**Given passage:**
___

The State v Seitshiro (R26/2025) [2025] ZAFSHC 293 (16 September 2025)

82 Reportability
Criminal Procedure

Brief Summary

Criminal Procedure — Fair trial — Special review under s 304A of the Criminal Procedure Act — Accused's conviction set aside due to procedural irregularities. The accused was convicted on three charges in the Wesselsbron Magistrates' Court, but the regional magistrate raised concerns regarding the trial's fairness, including the piecemeal presentation of evidence, lack of information on minimum sentences, and delays in delivering the verdict and reasons. The High Court found that the accused was not afforded a fair trial, leading to the conclusion that the convictions were not in accordance with justice. The accused's conviction on all charges was set aside, and he was ordered to be released from custody immediately.

___

**Data records:**

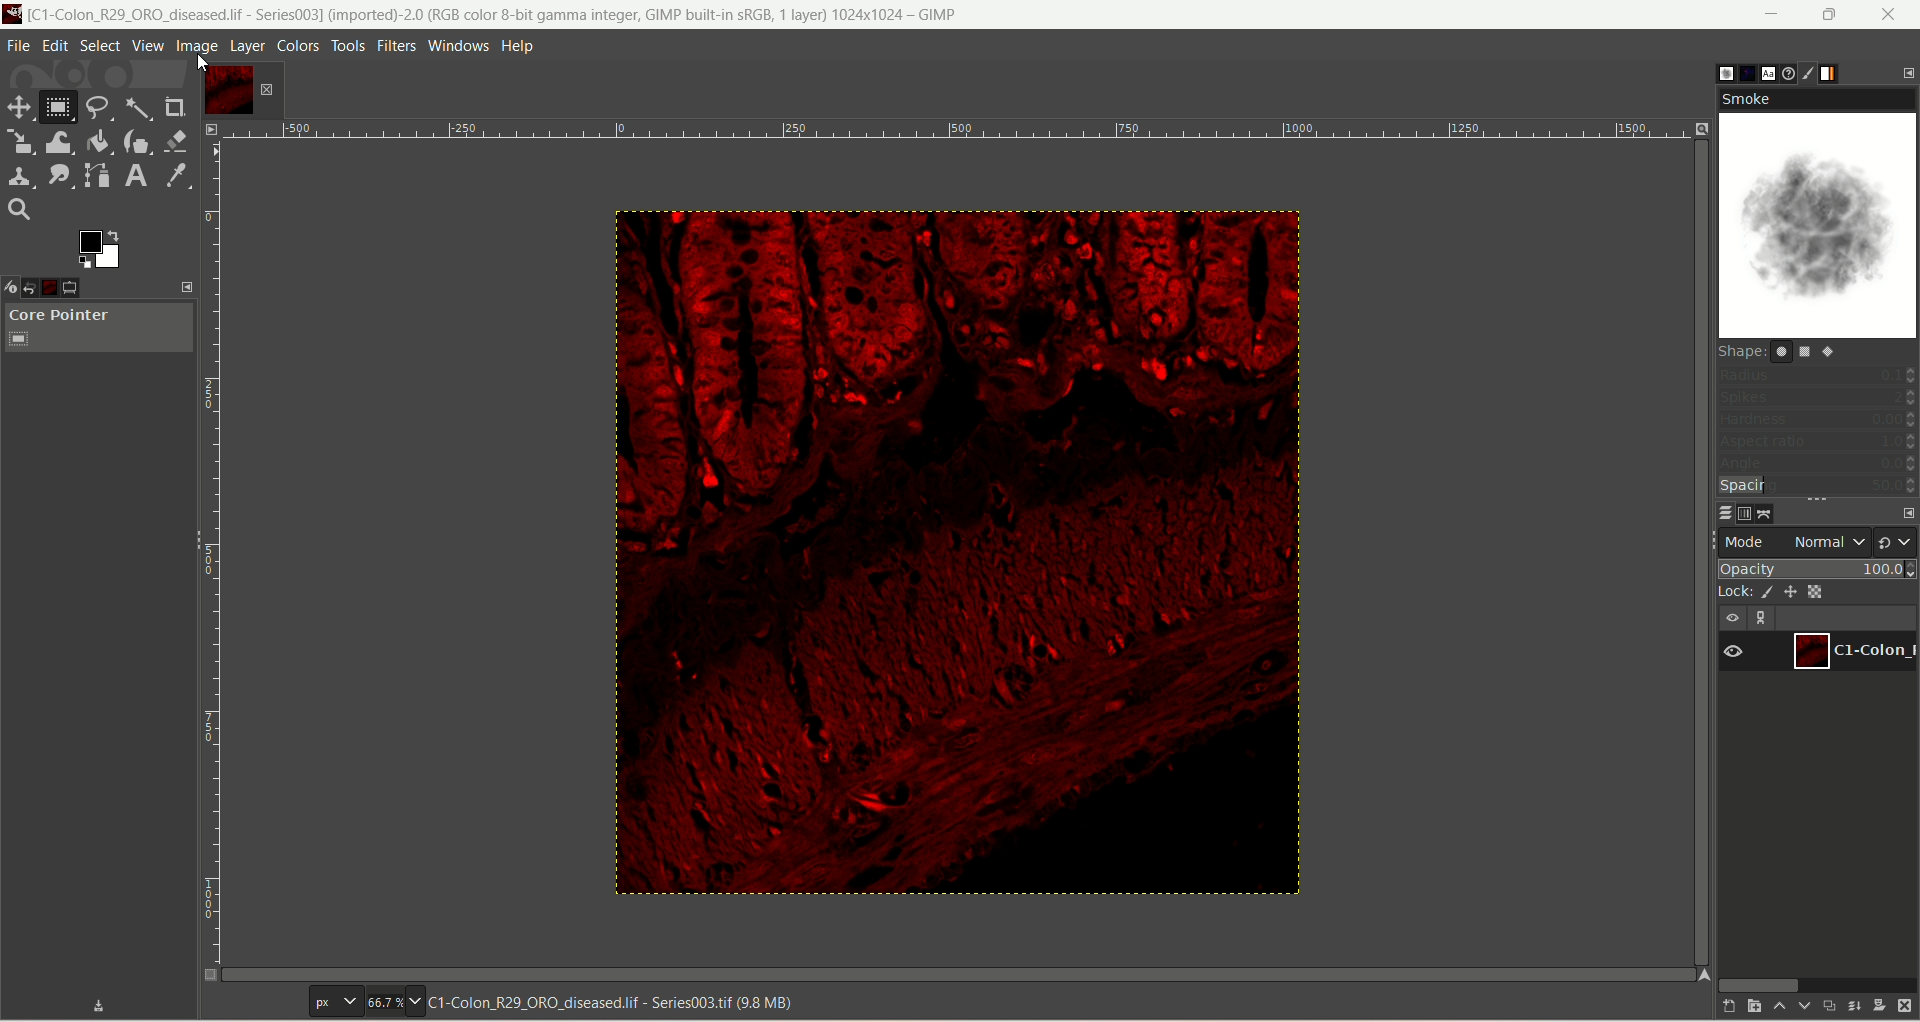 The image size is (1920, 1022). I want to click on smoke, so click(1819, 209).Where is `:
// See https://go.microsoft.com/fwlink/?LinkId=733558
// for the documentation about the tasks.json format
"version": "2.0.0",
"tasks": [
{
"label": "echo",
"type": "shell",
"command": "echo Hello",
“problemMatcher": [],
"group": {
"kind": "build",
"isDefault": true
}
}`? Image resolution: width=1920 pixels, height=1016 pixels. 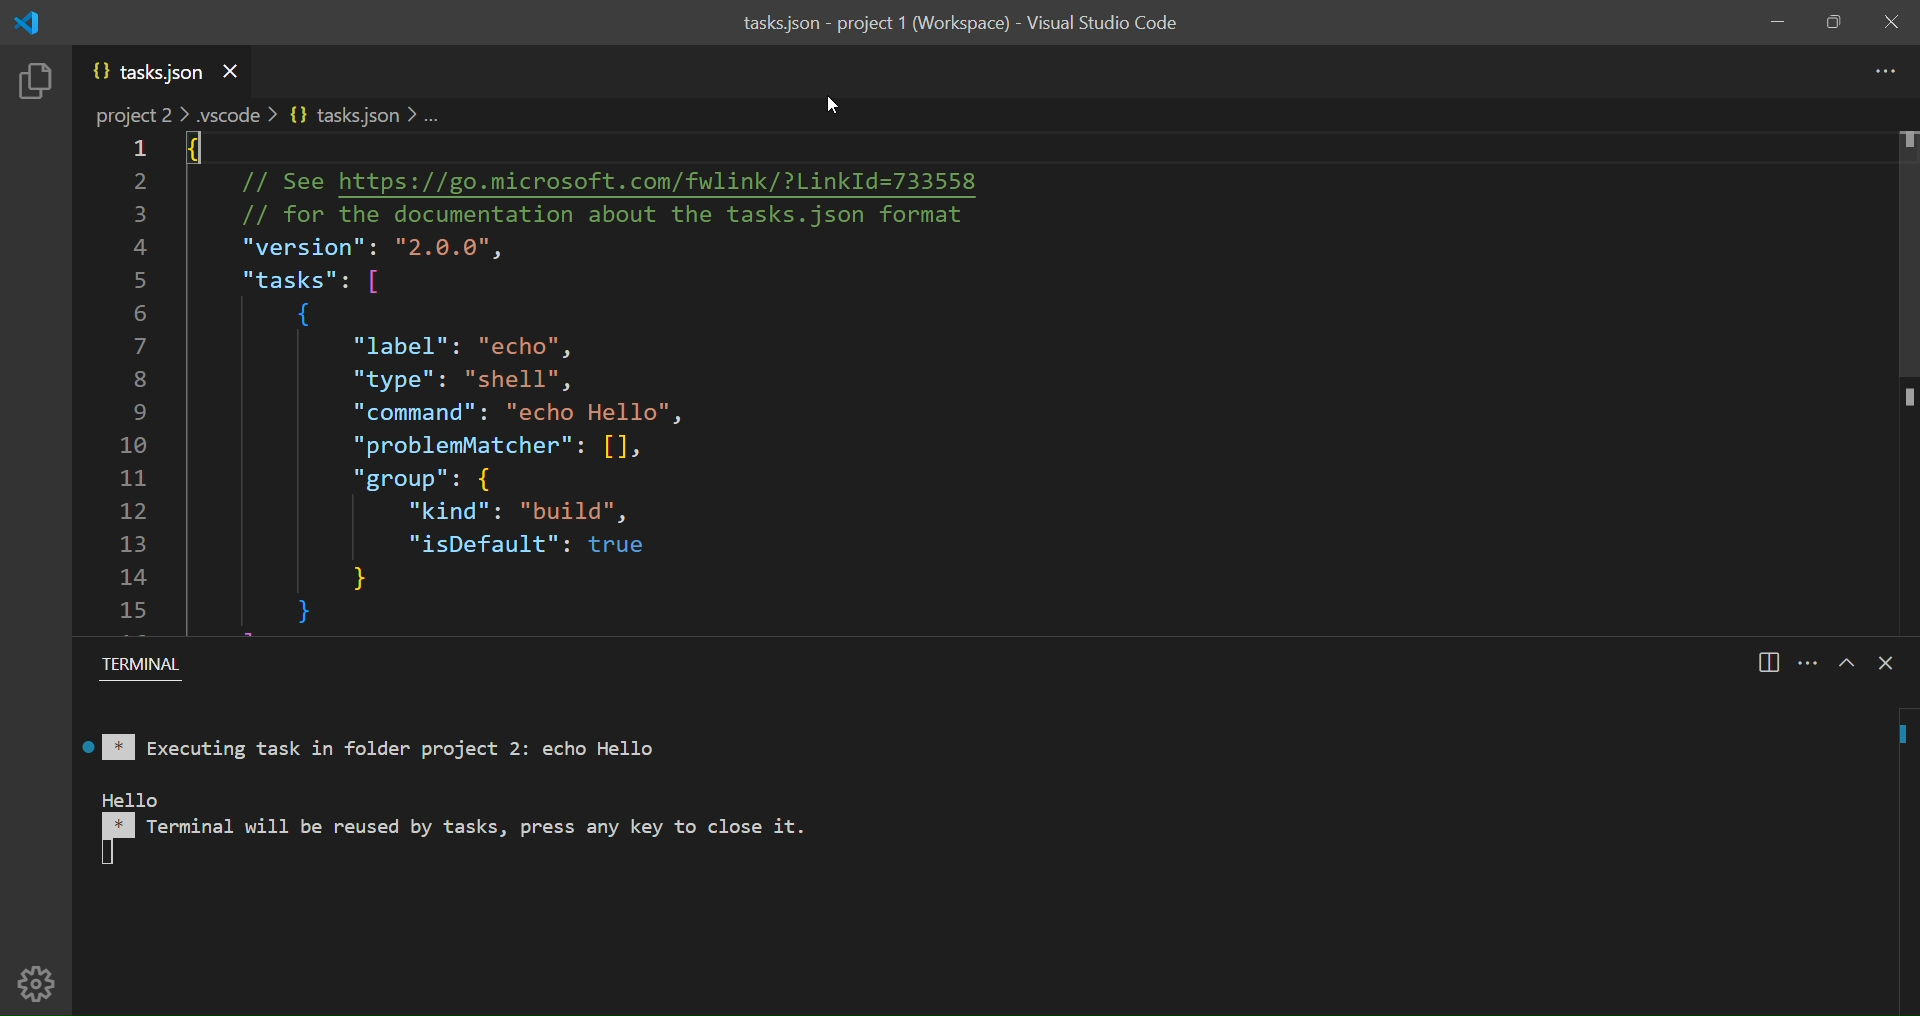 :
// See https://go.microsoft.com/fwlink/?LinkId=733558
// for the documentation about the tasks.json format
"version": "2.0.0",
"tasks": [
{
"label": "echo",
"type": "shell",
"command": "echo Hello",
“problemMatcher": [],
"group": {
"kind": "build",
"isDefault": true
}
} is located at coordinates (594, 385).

___

**Work to complete:**
A: Reproduce the portion of the Seitshiro judgment summary starting at "82 Reportability" and ending at "from custody immediately.".
B: Write what follows the final sentence of the Seitshiro judgment summary.

**Answers to the problems:**
A:
82 Reportability
Criminal Procedure

Brief Summary

Criminal Procedure — Fair trial — Special review under s 304A of the Criminal Procedure Act — Accused's conviction set aside due to procedural irregularities. The accused was convicted on three charges in the Wesselsbron Magistrates' Court, but the regional magistrate raised concerns regarding the trial's fairness, including the piecemeal presentation of evidence, lack of information on minimum sentences, and delays in delivering the verdict and reasons. The High Court found that the accused was not afforded a fair trial, leading to the conclusion that the convictions were not in accordance with justice. The accused's conviction on all charges was set aside, and he was ordered to be released from custody immediately.

B:
IN THE HIGH COURT OF SOUTH AFRICA
FREE STA TE DIVISION, BLOEMFONTEIN
Reportable / Not reportable
Case no: R26/2025
In the matter between:
THE STATE
and
MOKHOTHU ALCHURCH SEITSHIRO ACCUSED
Neutral citation: The State v Seitshiro (R26/2025) [2025] ZAFSHC 293 (16
September 2025)
Coram:
Heard:
Delivered:
Loubser J and De la Rey AJ
12 September 2025
16 September 2025
Summary: Special Review in terms of s 304A of the Criminal Procedure Act -
whether the accused was afforded a fair trial before sentencing.

ORDER
1 The proceedings and the conviction of the accused on all three charges in
Wesselsbron case no. A218/2024 is hereby set aside.
2 The accused is to be released from custody immediately.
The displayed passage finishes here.